# Jacks and more Jacks



## Capt. Delynn (Oct 4, 2007)

I had a last minute cancelation due to boat problems for Saturday. So, what should I do on my day off. Take the family and go fishing of course. Their boat is in the Destin Fishing Rodeo so we wanted to target big fish. We decided to fish for amberjacks and make one grouper stop. Well Mr. grouper was home but we were not man enough to pull him. He kicked our butts and has some cool jewelry he can show his girl friends. On to jacks. Decided not to keep anything under 50 and it all worked out for a change. Biggest went 77 lbs, smallest one was 50 and some change. Got some nice fish but we all know the fish story. The one that got away. Connie Jo(my wonderful wife) had the man on. But he will live to fight another day. Once more we picked a fight with a better FISH than we are. There was simply no stopping this fish. He man handled us like like little girls. Connie Jo, myself, and Carter did everything we could and then some but it was not meant to be. When it was over, I was laughing but I was the only one. It was a tense, emotional moment on the boat.There was a little cute blonde that was ready to drop dynamite to kill every fish on the place. Can I just say, She was not laughing with me. She was right on the edge of saying some very colorfulful words. I love you honey, keep your chin up, don't let it get you down, it will happen, I Promise. She wants a giant jack and I have a tall order to fill. By the end on the day, we held our heads high and thanked God for our bounty. But, the memory of the battle will always be in our heads. Maybe next time will be his day to come home with us. Who knows whats in the future, thats why we keep going back. Enjoy your time on the water with family and friends and remember each day. It could be our last. Enjoy the pictures. 

Captain Delynn Sigler
Offshore/Deepsea Fishing Guide
(850)689-3133 Hm/Office
(850)758-2165 Cell


----------



## MrFish (Aug 21, 2009)

That's an awesome day, Capt.!!


----------



## Aquahollic (Sep 24, 2009)

I cant believe that is only 77 lbs. It looks larger than that.


----------



## Capt. Delynn (Oct 4, 2007)

Yeah, 77 is it. Kais was the luck or unlucky one to catch that one. We would all be amazed at what some of those fish weight if we put them on a scale. Thats why I say NEVER WEIGHT THEM, They stop growing then!!!!!!! :thumbup: The one that Connie Jo and I are holding is 53 and some change. I wish we had taken pictures on the boat. They always look WAY bigger when you just pulled them out of the water.


----------



## wackydaddy (Jul 24, 2009)

Never cease to impress! When I get the time and enough people to chip in I'm booking you, you know it!


----------



## DAWGONIT (Jan 16, 2009)

Nice haul. Fish fry!!


----------



## Gamefish27 (Nov 13, 2009)

Capt. Delynn said:


> Yeah, 77 is it. Kais was the luck or unlucky one to catch that one. We would all be amazed at what some of those fish weight if we put them on a scale. Thats why I say NEVER WEIGHT THEM, They stop growing then!!!!!!! :thumbup: The one that Connie Jo and I are holding is 53 and some change. I wish we had taken pictures on the boat. They always look WAY bigger when you just pulled them out of the water.

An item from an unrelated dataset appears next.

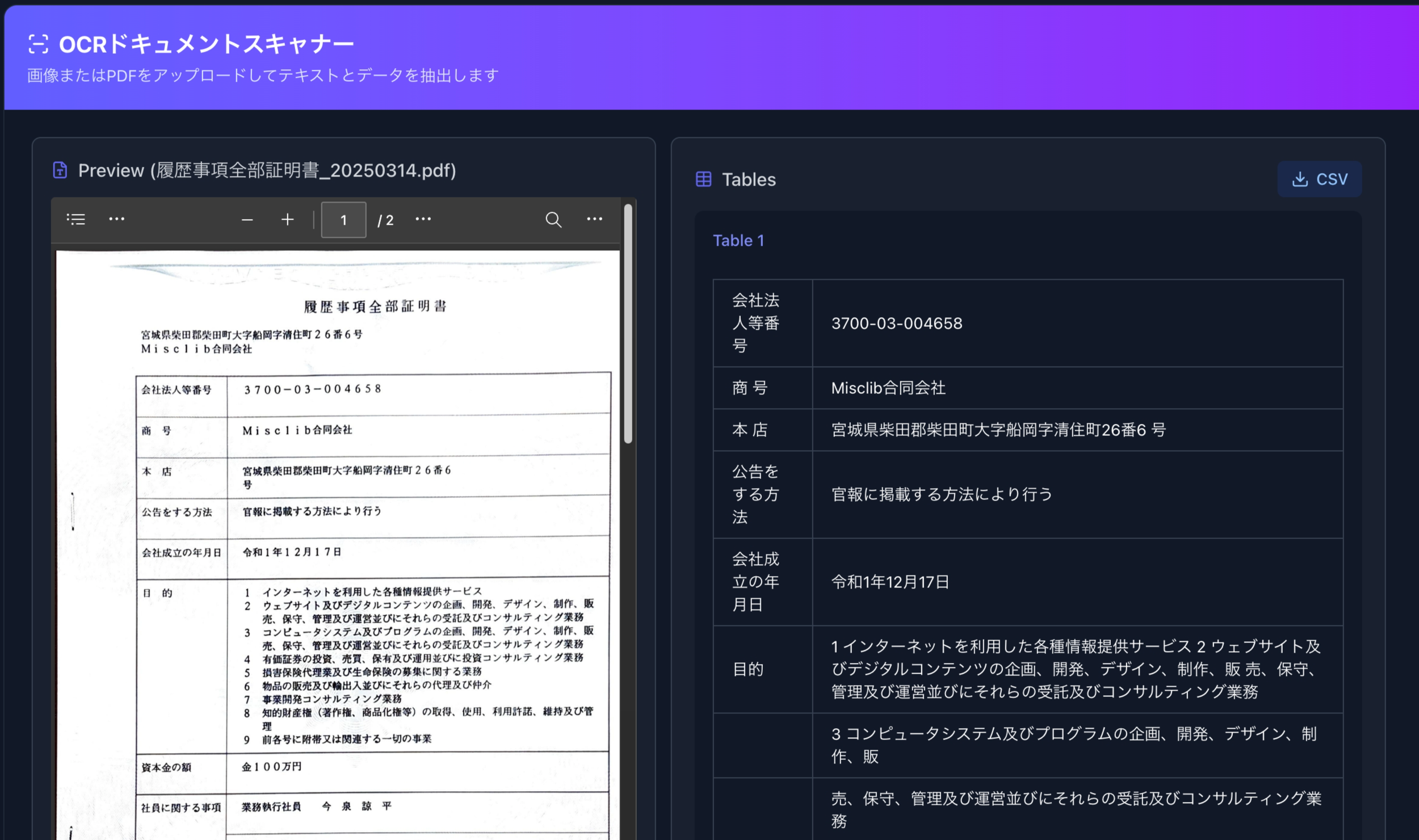
Task: Click the scanned document page thumbnail
Action: (x=337, y=539)
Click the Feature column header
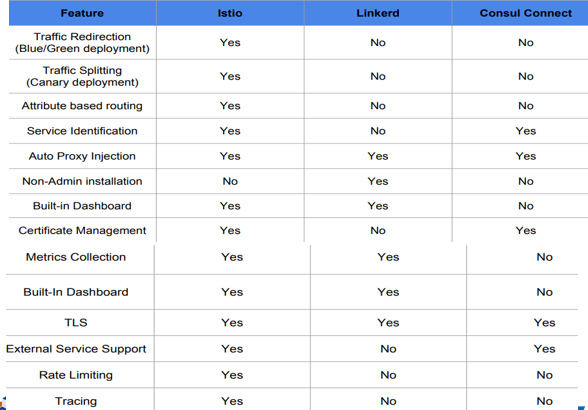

Thanks for not weighing in the Second AJ:thumbsup:..... and thanks for letting me weight in before you as I held 1st in AJ's for all of 2 mins. lol ..


----------



## cobe killer (Apr 13, 2008)

thats some back wrenching jacks for sure delynn!!!!! good fish anytime,anywhere!


----------



## Eastern Tackle (Jul 6, 2009)

Capt. Delynn said:


> Yeah, 77 is it.


Thats my lucky number :thumbsup: 7's and 4's.


----------



## Cape_Horn_24 (Feb 8, 2010)

Nice haul of fish capt!! I was the CH24 that launched at the same time you did on Saturday morning. It was nice meeting you and I will be contacting you when we have some extra $....:thumbsup:


----------



## GIBBS29REG (Jun 21, 2011)

The fish out there are ready for deer season.
No mercy Capt!!


----------



## Capt. Delynn (Oct 4, 2007)

Thanks guys, I have to give my credit to a great crew. They fished their butts off and worked really hard to get a big one. 

Cape Horn 24 very nice to meet you Sat. morning. Hope you guys crushed them. Very nice boat and great crew you had there.


----------



## Cape_Horn_24 (Feb 8, 2010)

Capt. Delynn said:


> Cape Horn 24 very nice to meet you Sat. morning. Hope you guys crushed them. Very nice boat and great crew you had there.


Thanks, and yes we had a great time and a great crew!! :thumbup:


----------



## lobsterman (Sep 30, 2007)

Goodnight Lucille, now thats some reef donkeys. Great reward for a days work.
What size boat do you have?


----------



## Captain Jake Adams (Oct 3, 2007)

Heck yeah, that's what I'm talking about!


----------



## Deckhand Deputy (Jul 31, 2012)

Great Job again Capt. I want you to know I sure was jealous watching y'all head off shore with the Big Guns in the rod holders and me stuck fishing in the bay.....


----------



## philthefish (Aug 10, 2009)

WOW. I don't know how the heck you find those beasts. I got a sounder full of (hand-me-down) numbers, satellite and bathymetry charts in hand, all the right gear and I have yet to find a keeper AJ in 6 months - despite many, many 125 mile round trip runs. Impressive indeed! 

I sure wouldn't want to meet that big one in a dark alley...


----------